Task to carry out: Copy out the data exactly, leaving the pictures behind.

Dataset Start Marker

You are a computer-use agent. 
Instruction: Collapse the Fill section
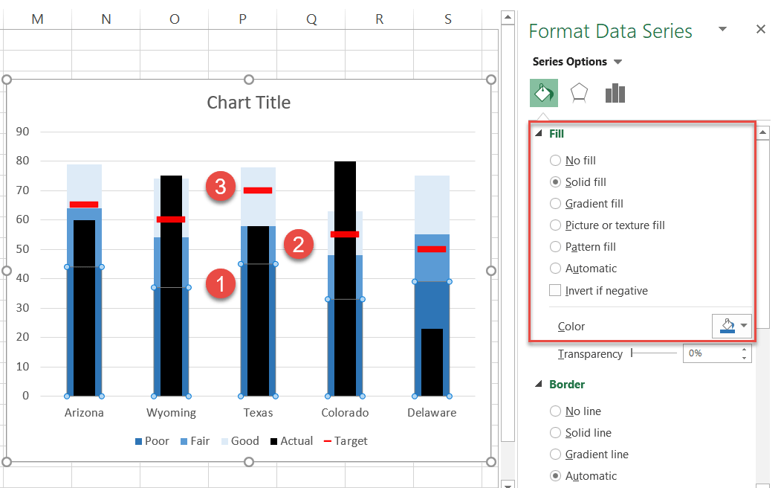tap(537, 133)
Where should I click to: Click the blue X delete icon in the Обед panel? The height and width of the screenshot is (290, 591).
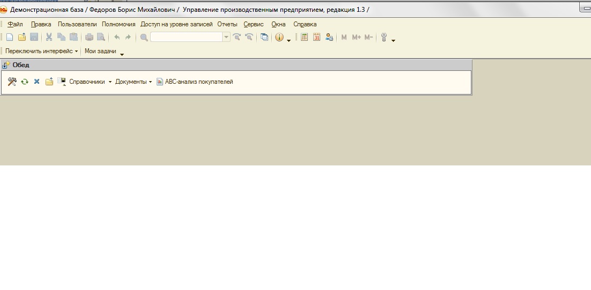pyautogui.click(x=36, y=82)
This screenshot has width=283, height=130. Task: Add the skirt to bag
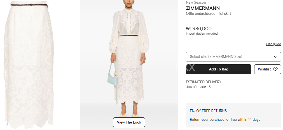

Dataset End Marker

Solution to this problem:
You are a computer-use agent. 
Instruction: Collapse the Fill section
tap(537, 133)
Where should I click to: Click the blue X delete icon in the Обед panel? The height and width of the screenshot is (290, 591).
pyautogui.click(x=36, y=82)
This screenshot has width=283, height=130. Task: Add the skirt to bag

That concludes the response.